BerylStreep · 24/06/2013 08:51

Waves, I did a very interesting management course a while back, and I can't remember the name of the theorist, but it was about recognising what sort of person you are (and others are) when it comes to responding to negative things in our life, whether that is a relationship break-up, or conflict in work.

You choose from the following choices:

1.My fault Someone else's fault
2.This specific thing has gone wrong Everything is ruined
3.It's only for a short time / will get better Now it's ruined, it can never be fixed

I tend to be completely from the left hand column, but people can be a mixture of both left and right. Being a leftie means that you accept responsibility for things, but it can also mean you accept too much responsibility when things go wrong.
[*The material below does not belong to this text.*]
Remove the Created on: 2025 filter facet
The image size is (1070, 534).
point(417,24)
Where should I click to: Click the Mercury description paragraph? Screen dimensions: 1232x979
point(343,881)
BerylStreep · 24/06/2013 08:57

Formatting didn't really work in that, but hopefully you know what I mean.

Where do you think you are on this? Where do you think twunt is?

Neither is right or wrong, just an understanding of our default settings.
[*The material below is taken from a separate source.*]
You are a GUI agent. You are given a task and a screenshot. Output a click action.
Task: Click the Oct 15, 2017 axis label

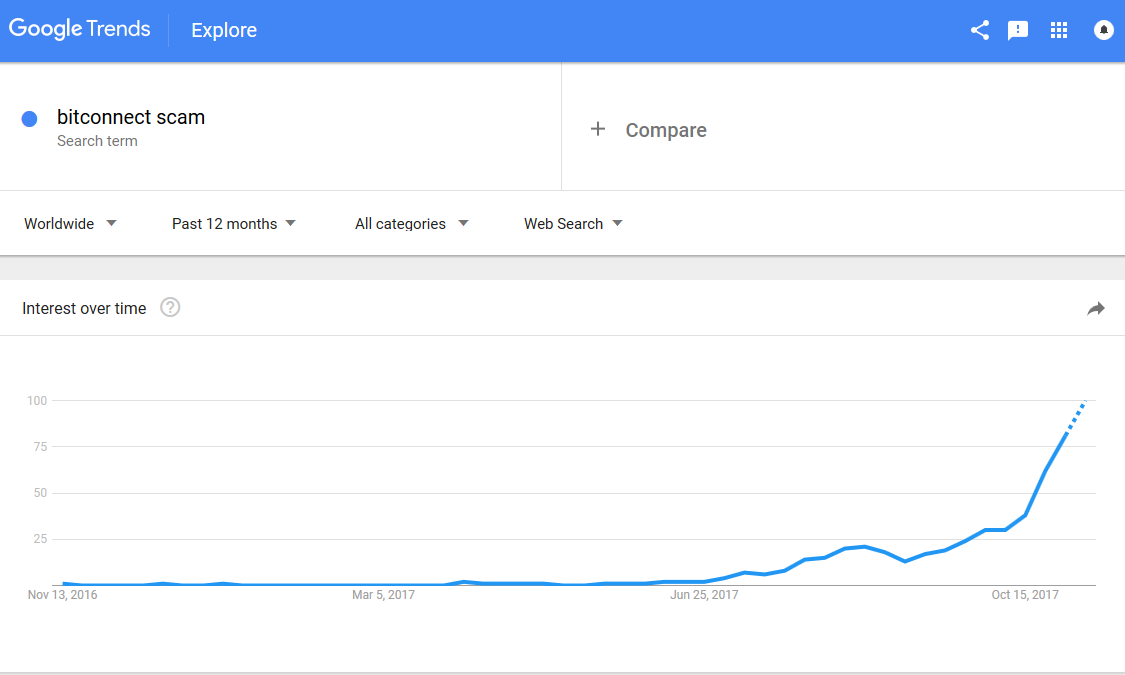pyautogui.click(x=1025, y=595)
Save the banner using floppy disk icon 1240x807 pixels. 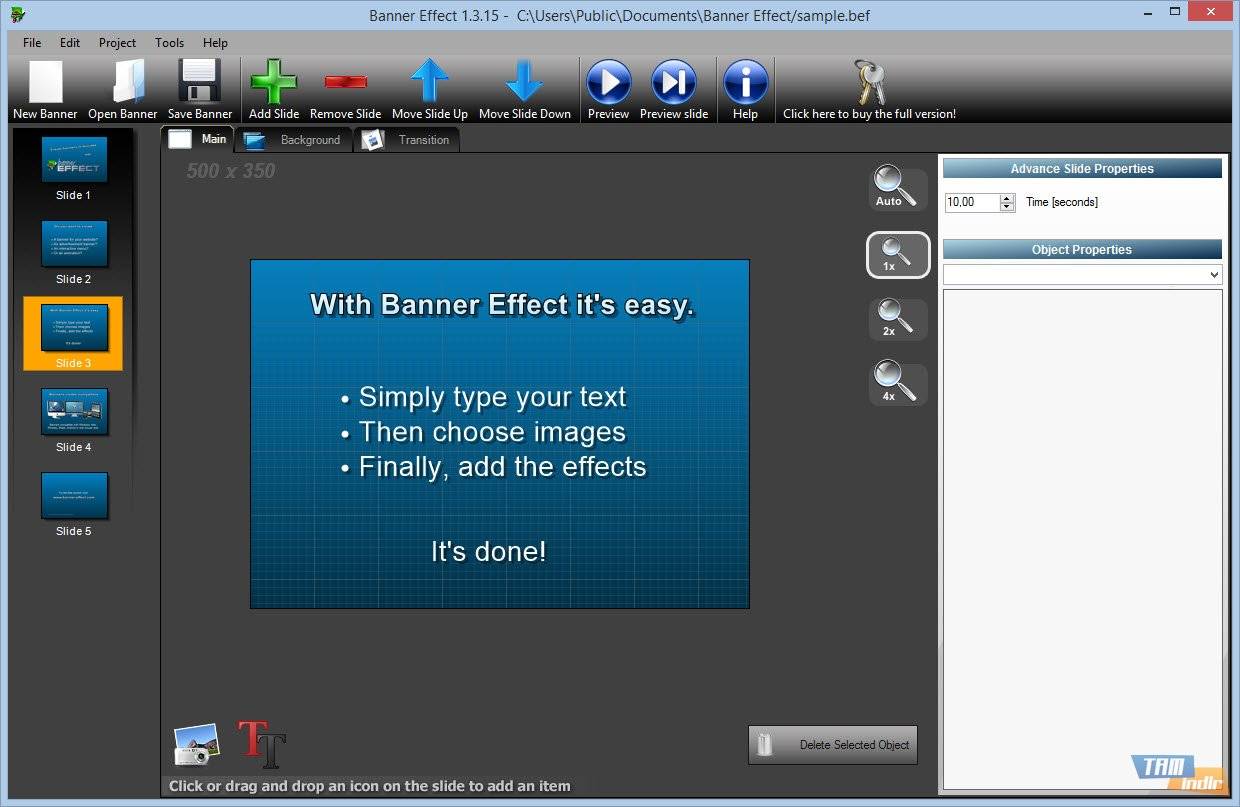pos(199,84)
Thumbwitch · 24/06/2013 12:03

Waves, what a GREAT post from you! So glad that things went well and you got some benefit from it, despite the bit of sadness - but such a great and (it seems) deep realisation of the true situation at last! ThanksThanks
I know a Grin would be probably quite inappropriate at this point but I do feel like it because it's like a Damascene revelation almost - the scales have finally fallen completely from your eyes and you can see again, in glorious truthful technicolour. Hurrah!
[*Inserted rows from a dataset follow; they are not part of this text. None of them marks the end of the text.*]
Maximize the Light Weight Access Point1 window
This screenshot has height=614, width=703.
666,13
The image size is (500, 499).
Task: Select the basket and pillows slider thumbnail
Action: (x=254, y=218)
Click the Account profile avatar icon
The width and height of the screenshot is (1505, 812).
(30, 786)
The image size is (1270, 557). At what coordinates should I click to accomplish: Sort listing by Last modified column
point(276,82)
shiningcadence · 24/06/2013 12:06

Well done waves. I'm so pleased to hear you say that.

JaxTellerIsAllMine · 24/06/2013 12:46

Waves. I've noticed that the more you reach out in rl the better you are. So pleased your class went well. I can't wait for acrobats arrival either. He is going to be much loved by all.

DonkeysDontRideBicycles · 24/06/2013 13:39

just dawned on me that twunt is an utter cock of the highest order

and so say all of us.

I do hope you have some nice untaxing nesting activities planned. Or just go with the flow, no need to schedule stuff.

themidwife · 24/06/2013 16:23

Utter cock yes. Narcissist!!

Lovethesea · 24/06/2013 20:14
Thanks
wavesandsmiles · 24/06/2013 20:52

Bleurgh. Feel so sick today Sad

Listened to my body though and had an hour's sleep earlier, and other than that did not very much at all. Planning on an early night, and hoping for a less sicky day tomorrow. At which stage I reach 35 weeks, which is quite exciting, but also scary. Trying VERY hard to shelve worries about twunt for now, and hard to shelve worries about the future. He is clearly impossible to second-guess, and has no sense of responsibility whatsoever, so whatever happens in the future will be of my making. Just got to wait it out, and if he wants to take me to court, then he will do so. Worrying will not help at all. And my baby acrobat needs as little stress as possible so he gets on with growing and staying put so he gets to a decent birth weight. DS was on the 88th centile at birth, and DD on the 55th, so I'd rather this little one stays cooking for as many weeks as possible so he puts on some more weight.

Beryl - in response to your question, I am pretty much a leftie, but am also learning to recognise that things are not 100% my fault. Although in the immediate panic of a challenge/upheaval I can go "argh, everything is ruined" I move very quickly to the problem-solving, breaking down to the solutions to the actual issue stage. Twunt blames EVERYONE but himself (reflecting back on his tales of exes, for example) and doesn't seem able to formulate solutions. I think he is a run away sort of person. Was with our relationship anyway.

I'm off to be sick (again). And tomorrow I hope that lodger 1 takes the recycling as he promised. Otherwise I will get on and do it as it is really winding me up that it's not been done for 2 weeks. (Deal is that lodgers one and two do the recycling, and I pretty much do all the main communal area cleaning, putting bins out etc - but it is frustrating having to do constant reminders). The next lodger I get will be more thoroughly screened/interviewed - I have enough to manage without playing mum to someone who should know a lot better. Grrrrrr.